▶ _Data records_:
"""

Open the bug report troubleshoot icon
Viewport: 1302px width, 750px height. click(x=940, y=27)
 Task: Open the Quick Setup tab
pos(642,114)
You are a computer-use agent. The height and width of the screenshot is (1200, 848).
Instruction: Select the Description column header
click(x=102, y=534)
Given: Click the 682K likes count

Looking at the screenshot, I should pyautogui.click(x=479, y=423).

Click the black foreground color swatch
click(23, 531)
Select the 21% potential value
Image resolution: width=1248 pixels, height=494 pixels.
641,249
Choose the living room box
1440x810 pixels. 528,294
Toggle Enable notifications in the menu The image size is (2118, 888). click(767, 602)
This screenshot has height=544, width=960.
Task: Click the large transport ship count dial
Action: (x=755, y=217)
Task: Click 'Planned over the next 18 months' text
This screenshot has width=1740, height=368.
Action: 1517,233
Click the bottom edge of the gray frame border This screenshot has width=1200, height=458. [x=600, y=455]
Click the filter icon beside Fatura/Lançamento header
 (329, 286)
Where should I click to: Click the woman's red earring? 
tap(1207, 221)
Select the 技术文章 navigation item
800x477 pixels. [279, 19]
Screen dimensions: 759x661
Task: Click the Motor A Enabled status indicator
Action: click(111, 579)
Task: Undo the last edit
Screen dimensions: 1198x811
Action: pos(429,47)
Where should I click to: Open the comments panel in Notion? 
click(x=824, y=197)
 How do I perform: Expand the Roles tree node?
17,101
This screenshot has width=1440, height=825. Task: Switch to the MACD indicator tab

"""

▶ _Work instructions_: Retype the listing. Match it exactly.

▶ _Solution to the exercise_:
Open the bug report troubleshoot icon
Viewport: 1302px width, 750px height. click(x=940, y=27)
 Task: Open the Quick Setup tab
pos(642,114)
You are a computer-use agent. The height and width of the screenshot is (1200, 848).
Instruction: Select the Description column header
click(x=102, y=534)
Given: Click the 682K likes count

Looking at the screenshot, I should pyautogui.click(x=479, y=423).

Click the black foreground color swatch
click(23, 531)
Select the 21% potential value
Image resolution: width=1248 pixels, height=494 pixels.
641,249
Choose the living room box
1440x810 pixels. 528,294
Toggle Enable notifications in the menu The image size is (2118, 888). click(767, 602)
This screenshot has height=544, width=960.
Task: Click the large transport ship count dial
Action: (x=755, y=217)
Task: Click 'Planned over the next 18 months' text
This screenshot has width=1740, height=368.
Action: 1517,233
Click the bottom edge of the gray frame border This screenshot has width=1200, height=458. [x=600, y=455]
Click the filter icon beside Fatura/Lançamento header
 (329, 286)
Where should I click to: Click the woman's red earring? 
tap(1207, 221)
Select the 技术文章 navigation item
800x477 pixels. [279, 19]
Screen dimensions: 759x661
Task: Click the Motor A Enabled status indicator
Action: click(111, 579)
Task: Undo the last edit
Screen dimensions: 1198x811
Action: pos(429,47)
Where should I click to: Open the comments panel in Notion? 
click(x=824, y=197)
 How do I perform: Expand the Roles tree node?
17,101
This screenshot has width=1440, height=825. Task: Switch to the MACD indicator tab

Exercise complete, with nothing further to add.